- Fachin afirmou que o Judiciário vive uma crise e precisa refletir sobre os limites de sua atuação.
- Ele ressaltou que a expansão do poder deve ser acompanhada de autocontenção e reflexão crítica para evitar soluções inadequadas.
- O ministro pediu que o STF se veja em um “espelho” para enxergar possibilidades e limites de sua atuação.
- Disse que o país vive tempos de desconfiança institucional e de polarização.
- Sobre tensões entre poderes, negou crise institucional, defendeu o uso de recursos legais e afirmou que as respostas virão de forma unida e colegiada.
O presidente do STF, Edson Fachin, afirmou que o Judiciário vive uma crise e precisa refletir sobre os limites de sua atuação. A declaração foi feita durante palestra na Fundação Getulio Vargas, em São Paulo, na sexta-feira, 17 de abril de 2026.
Fachin destacou que a expansão do Poder Judiciário deve caminhar junto com autocontenção e reflexão crítica. Segundo ele, soluções antigas não podem ser repetidas para problemas novos.

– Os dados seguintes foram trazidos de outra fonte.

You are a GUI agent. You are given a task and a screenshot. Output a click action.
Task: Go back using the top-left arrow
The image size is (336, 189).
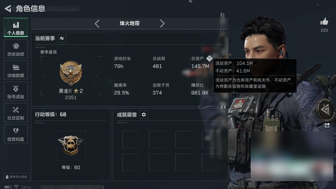coord(8,9)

O ministro usou a metáfora de um espelho para indicar que o Judiciário precisa enxergar seus próprios limites e possibilidades. Ele mencionou tempos de desconfiança institucional e de polarização.
Sobre tensões recentes entre Poderes, Fachin disse que não houve crise institucional e que as contestações devem ocorrer por meio de recursos legais, não pela ataque à institucionalidade. O STF pretende atuar de forma unida e colegiada.